#### 指示文 a:
本文から「さて年始ともなりますと、巷では、今年一年を占うようなことが目立ってきます。」で始まり「いる場合が少なくありません。」で終わる部分を、そのまま抜き出してください。

#### 本文:
::::::::::

タロットの使い方
年の初めに行うタロット。
明けましておめでとうございます。本年もどうぞよろしくお願いいたします。
さて年始ともなりますと、巷では、今年一年を占うようなことが目立ってきます。
それはそれで面白いもので、今年がどんな年になるのか、全体として見るのもいいですし、個人的なものを占ってみるのもよいでしょう。
ただ、新年に目標を立てるというのと同じで、せっかく一年を占ったり、今年のテーマを(タロットなどで)見たりしても、いつの間にか忘れている場合が少なくありません。
お遊び感覚でやるのでしたらいいのですが、真剣に行う場合は、やはり、タロットの場合ですと、出たカードの記憶はもちろん、展開図を記録したり、その時リーディングしたものや、感じたものを文章に書き留めておくなどしておいたほうがいいでしょう。
つまりは検証作業が大事だということです。

::::::::::

#### 指示文 b:
下の記録一覧の行のうち、「Open the info icon menu in navbar」を含む行から始まり「Looking at the」を含む行で終わる範囲を、空行を除いて「番号」と「行の内容」の2列のMarkdown表にまとめてください。

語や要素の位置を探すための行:
::::::::::

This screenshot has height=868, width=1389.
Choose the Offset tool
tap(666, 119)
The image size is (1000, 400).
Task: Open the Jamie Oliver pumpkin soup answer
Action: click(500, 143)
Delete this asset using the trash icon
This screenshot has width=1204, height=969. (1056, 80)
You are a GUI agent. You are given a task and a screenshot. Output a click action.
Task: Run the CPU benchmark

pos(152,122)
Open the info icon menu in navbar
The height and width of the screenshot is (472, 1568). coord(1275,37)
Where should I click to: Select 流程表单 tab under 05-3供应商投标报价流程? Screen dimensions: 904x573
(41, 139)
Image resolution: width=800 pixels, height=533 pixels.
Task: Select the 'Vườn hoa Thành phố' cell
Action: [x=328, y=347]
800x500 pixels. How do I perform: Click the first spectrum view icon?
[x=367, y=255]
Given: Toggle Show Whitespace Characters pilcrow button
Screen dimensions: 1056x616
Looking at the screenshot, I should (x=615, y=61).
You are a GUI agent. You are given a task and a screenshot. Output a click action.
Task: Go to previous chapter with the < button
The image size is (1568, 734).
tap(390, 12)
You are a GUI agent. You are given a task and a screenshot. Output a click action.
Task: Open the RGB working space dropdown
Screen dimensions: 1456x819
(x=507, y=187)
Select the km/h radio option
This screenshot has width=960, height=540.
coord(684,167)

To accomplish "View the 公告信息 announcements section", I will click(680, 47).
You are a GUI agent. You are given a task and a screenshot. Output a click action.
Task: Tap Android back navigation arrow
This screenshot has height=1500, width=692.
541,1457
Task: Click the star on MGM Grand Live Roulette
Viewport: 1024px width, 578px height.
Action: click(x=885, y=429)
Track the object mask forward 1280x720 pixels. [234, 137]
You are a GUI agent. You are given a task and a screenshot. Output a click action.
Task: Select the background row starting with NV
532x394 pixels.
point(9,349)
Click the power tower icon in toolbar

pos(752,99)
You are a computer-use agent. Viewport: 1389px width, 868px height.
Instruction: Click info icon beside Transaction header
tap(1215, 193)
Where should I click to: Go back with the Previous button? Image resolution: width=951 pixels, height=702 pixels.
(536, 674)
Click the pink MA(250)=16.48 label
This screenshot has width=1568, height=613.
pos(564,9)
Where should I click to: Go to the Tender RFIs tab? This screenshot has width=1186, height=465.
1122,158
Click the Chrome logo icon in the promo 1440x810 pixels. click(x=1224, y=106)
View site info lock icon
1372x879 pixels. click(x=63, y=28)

::::::::::

#### 演習結果 a:
さて年始ともなりますと、巷では、今年一年を占うようなことが目立ってきます。
それはそれで面白いもので、今年がどんな年になるのか、全体として見るのもいいですし、個人的なものを占ってみるのもよいでしょう。
ただ、新年に目標を立てるというのと同じで、せっかく一年を占ったり、今年のテーマを(タロットなどで)見たりしても、いつの間にか忘れている場合が少なくありません。

#### 演習結果 b:
| 番号 | 行の内容 |
|---|---|
| 1 | Open the info icon menu in navbar |
| 2 | The height and width of the screenshot is (472, 1568). coord(1275,37) |
| 3 | Where should I click to: Select 流程表单 tab under 05-3供应商投标报价流程? Screen dimensions: 904x573 |
| 4 | (41, 139) |
| 5 | Image resolution: width=800 pixels, height=533 pixels. |
| 6 | Task: Select the 'Vườn hoa Thành phố' cell |
| 7 | Action: [x=328, y=347] |
| 8 | 800x500 pixels. How do I perform: Click the first spectrum view icon? |
| 9 | [x=367, y=255] |
| 10 | Given: Toggle Show Whitespace Characters pilcrow button |
| 11 | Screen dimensions: 1056x616 |
| 12 | Looking at the screenshot, I should (x=615, y=61). |